TASK DATA –
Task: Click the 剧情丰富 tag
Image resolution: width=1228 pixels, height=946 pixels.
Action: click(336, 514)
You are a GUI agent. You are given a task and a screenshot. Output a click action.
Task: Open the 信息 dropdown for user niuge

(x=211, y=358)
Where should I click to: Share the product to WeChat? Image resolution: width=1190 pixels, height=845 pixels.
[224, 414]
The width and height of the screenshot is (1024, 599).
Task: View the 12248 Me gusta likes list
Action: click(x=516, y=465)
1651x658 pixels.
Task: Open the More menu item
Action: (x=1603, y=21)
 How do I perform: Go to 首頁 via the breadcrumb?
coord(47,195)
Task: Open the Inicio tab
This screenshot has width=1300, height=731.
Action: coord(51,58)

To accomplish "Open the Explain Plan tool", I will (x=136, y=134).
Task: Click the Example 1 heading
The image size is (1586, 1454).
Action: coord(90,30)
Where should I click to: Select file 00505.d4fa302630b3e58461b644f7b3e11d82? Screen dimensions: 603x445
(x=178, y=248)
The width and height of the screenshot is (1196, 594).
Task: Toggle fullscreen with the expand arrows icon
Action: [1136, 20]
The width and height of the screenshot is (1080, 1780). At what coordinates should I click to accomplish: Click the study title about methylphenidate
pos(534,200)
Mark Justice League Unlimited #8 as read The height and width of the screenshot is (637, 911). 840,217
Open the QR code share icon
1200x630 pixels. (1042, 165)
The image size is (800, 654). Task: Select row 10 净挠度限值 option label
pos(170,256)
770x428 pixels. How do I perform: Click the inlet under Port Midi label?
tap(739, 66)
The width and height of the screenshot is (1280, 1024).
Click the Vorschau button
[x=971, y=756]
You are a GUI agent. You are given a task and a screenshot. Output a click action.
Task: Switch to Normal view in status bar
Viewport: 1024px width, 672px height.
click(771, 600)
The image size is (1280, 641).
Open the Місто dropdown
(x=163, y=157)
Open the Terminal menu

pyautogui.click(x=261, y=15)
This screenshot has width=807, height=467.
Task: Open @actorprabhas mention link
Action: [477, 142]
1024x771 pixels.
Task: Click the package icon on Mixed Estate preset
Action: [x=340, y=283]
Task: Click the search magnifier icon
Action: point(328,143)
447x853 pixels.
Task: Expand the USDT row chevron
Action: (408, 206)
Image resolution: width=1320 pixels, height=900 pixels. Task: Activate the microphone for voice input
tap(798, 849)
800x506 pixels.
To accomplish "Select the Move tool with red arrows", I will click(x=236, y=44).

AIM OF THE TASK – Set down the material above in full, keeping each line exactly as it is.

TASK RESULT –
Task: Click the 剧情丰富 tag
Image resolution: width=1228 pixels, height=946 pixels.
Action: click(336, 514)
You are a GUI agent. You are given a task and a screenshot. Output a click action.
Task: Open the 信息 dropdown for user niuge

(x=211, y=358)
Where should I click to: Share the product to WeChat? Image resolution: width=1190 pixels, height=845 pixels.
[224, 414]
The width and height of the screenshot is (1024, 599).
Task: View the 12248 Me gusta likes list
Action: click(x=516, y=465)
1651x658 pixels.
Task: Open the More menu item
Action: (x=1603, y=21)
 How do I perform: Go to 首頁 via the breadcrumb?
coord(47,195)
Task: Open the Inicio tab
This screenshot has width=1300, height=731.
Action: coord(51,58)

To accomplish "Open the Explain Plan tool", I will (x=136, y=134).
Task: Click the Example 1 heading
The image size is (1586, 1454).
Action: coord(90,30)
Where should I click to: Select file 00505.d4fa302630b3e58461b644f7b3e11d82? Screen dimensions: 603x445
(x=178, y=248)
The width and height of the screenshot is (1196, 594).
Task: Toggle fullscreen with the expand arrows icon
Action: [1136, 20]
The width and height of the screenshot is (1080, 1780). At what coordinates should I click to accomplish: Click the study title about methylphenidate
pos(534,200)
Mark Justice League Unlimited #8 as read The height and width of the screenshot is (637, 911). 840,217
Open the QR code share icon
1200x630 pixels. (1042, 165)
The image size is (800, 654). Task: Select row 10 净挠度限值 option label
pos(170,256)
770x428 pixels. How do I perform: Click the inlet under Port Midi label?
tap(739, 66)
The width and height of the screenshot is (1280, 1024).
Click the Vorschau button
[x=971, y=756]
You are a GUI agent. You are given a task and a screenshot. Output a click action.
Task: Switch to Normal view in status bar
Viewport: 1024px width, 672px height.
click(771, 600)
The image size is (1280, 641).
Open the Місто dropdown
(x=163, y=157)
Open the Terminal menu

pyautogui.click(x=261, y=15)
This screenshot has width=807, height=467.
Task: Open @actorprabhas mention link
Action: [477, 142]
1024x771 pixels.
Task: Click the package icon on Mixed Estate preset
Action: [x=340, y=283]
Task: Click the search magnifier icon
Action: point(328,143)
447x853 pixels.
Task: Expand the USDT row chevron
Action: (408, 206)
Image resolution: width=1320 pixels, height=900 pixels. Task: Activate the microphone for voice input
tap(798, 849)
800x506 pixels.
To accomplish "Select the Move tool with red arrows", I will click(x=236, y=44).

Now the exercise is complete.